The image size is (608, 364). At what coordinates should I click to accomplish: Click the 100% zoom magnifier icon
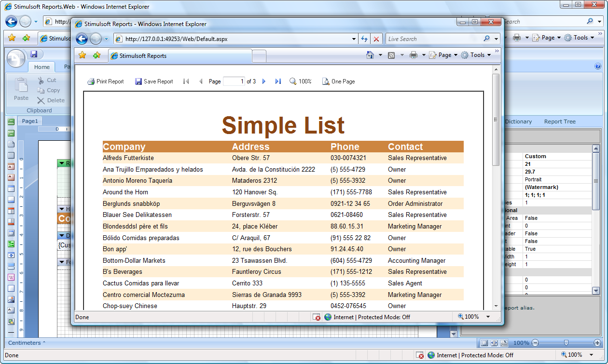pos(293,81)
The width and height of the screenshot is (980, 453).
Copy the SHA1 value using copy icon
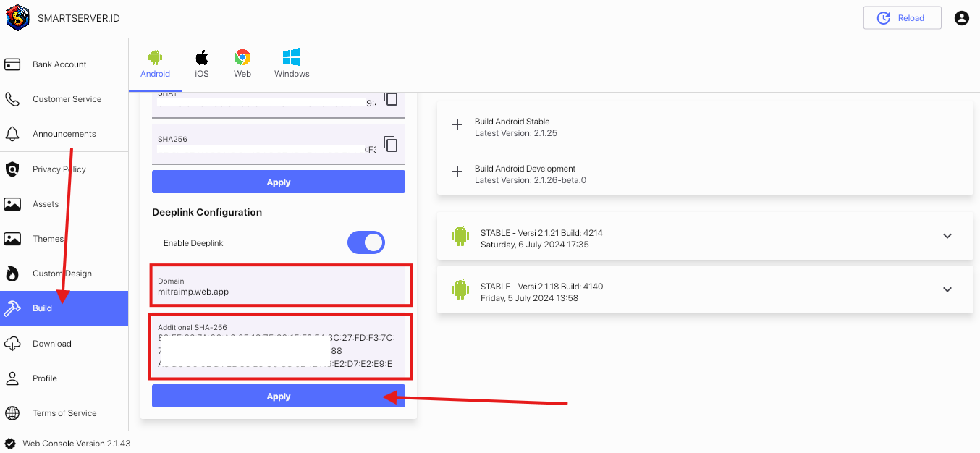[391, 99]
--------------------------------------------------
* EXERCISE DIRECTIONS: The entries are to be restated word for word, and no picture should appear in the copy.

* TASK RESPONSE:
The image size is (608, 364). At what coordinates should I click to accomplish: Click the 100% zoom magnifier icon
pos(293,81)
The width and height of the screenshot is (980, 453).
Copy the SHA1 value using copy icon
[391, 99]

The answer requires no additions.